Admit it, very few of us can swim that fast, jump that high, or squeeze into tiny spandex unitards. If they want us to watch more of the games, it’s time to include more games that we can relate to. Let’s take shuffleboard for instance. In the Winter Olympics, curling is a sport, and it is is nothing more than shuffleboard on ice, so why not include shuffleboard on land?
Swimming, diving, and water polo are the current sports in the Olympics so let’s include the most popular water sport of all time, Marco Polo. It would be exciting to see blindfolded swimmers splashing around, trying to catch competitors from other countries.
The Olympics currently include freestyle wrestling and Greco Roman wrestling, so why not add Arm Wrestling and Thumb Wrestling? They’re sports currently played in bars around the world.
Badminton and trampoline, popular backyard activities are in the Olympics so I say that we include the most universal backyard games, Hide & Seek and Tag.

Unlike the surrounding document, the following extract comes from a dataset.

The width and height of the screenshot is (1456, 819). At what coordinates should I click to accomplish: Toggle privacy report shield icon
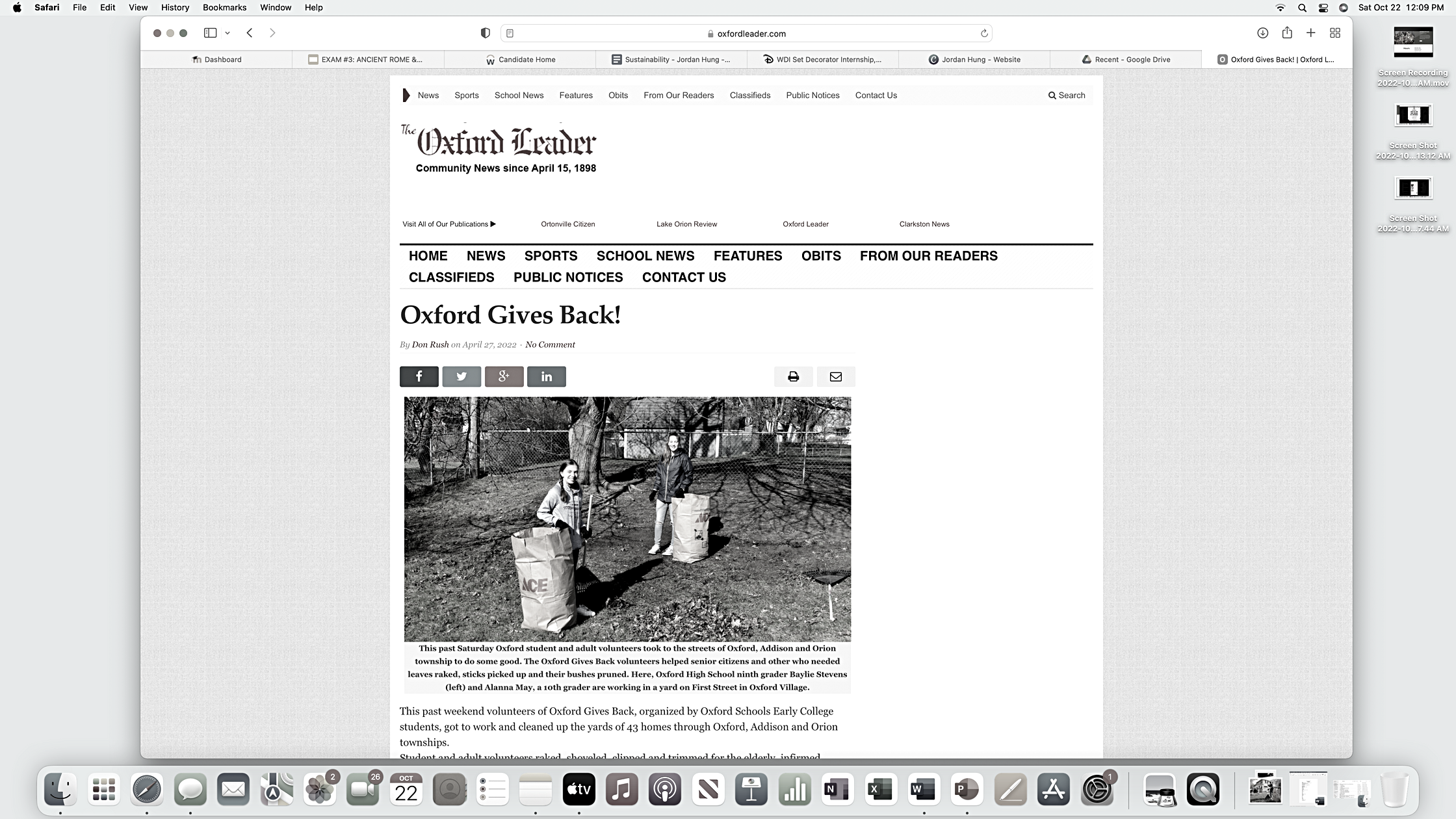[485, 33]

Both require a lot of running as well as evasive tactics and would bring in huge TV numbers.
And while Joey Chestnut continues to eat his way to victory in the annual Nathan’s hot dog eating competition, you can’’t tell me that there aren’t competitive eaters in other countries who could beat him. To make the competitive eating challenge more exciting, the host country would get to select the food to be consumed. In 2020 the games will be in Japan so I think a sushi eating contest would be appropriate and fun to watch. And you thought Zika made you sick, wait until you see competitors packing their cheeks full of raw fish.

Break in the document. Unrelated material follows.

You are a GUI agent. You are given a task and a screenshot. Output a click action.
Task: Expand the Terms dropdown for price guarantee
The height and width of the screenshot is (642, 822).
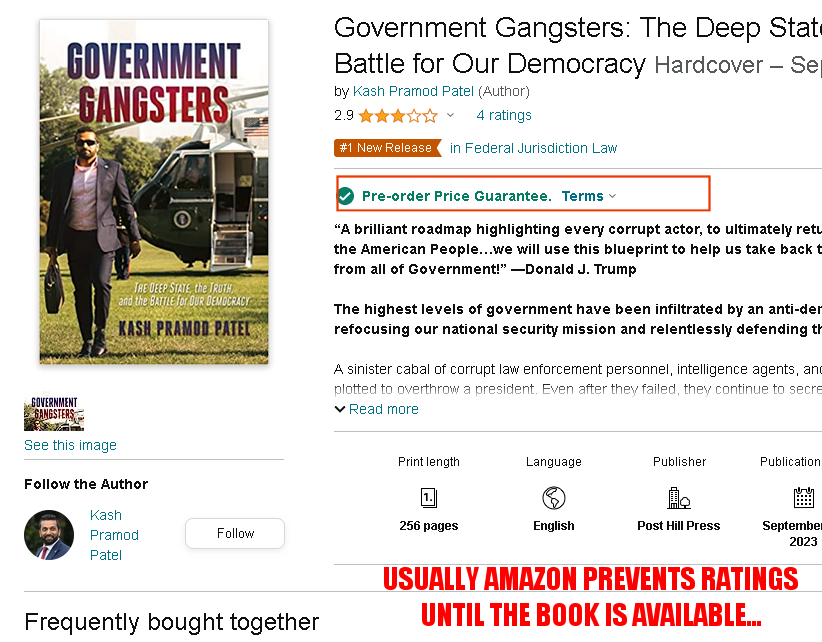[589, 196]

Finally, it is time to embrace the Pokemon Go craze and involve millions of millennial slackers in the Olympics. Players would be turned loose in Tokyo to capture elusive imaginary monsters, and to make it even more interesting, we could throw a few real monsters into the mix. Hello Godzilla.
If you are a member of the IOC selection committee, I offer these suggestions to you for free in the hopes that the next Olympic games will be the best ever, and just maybe, I’d have a chance at a gold medal.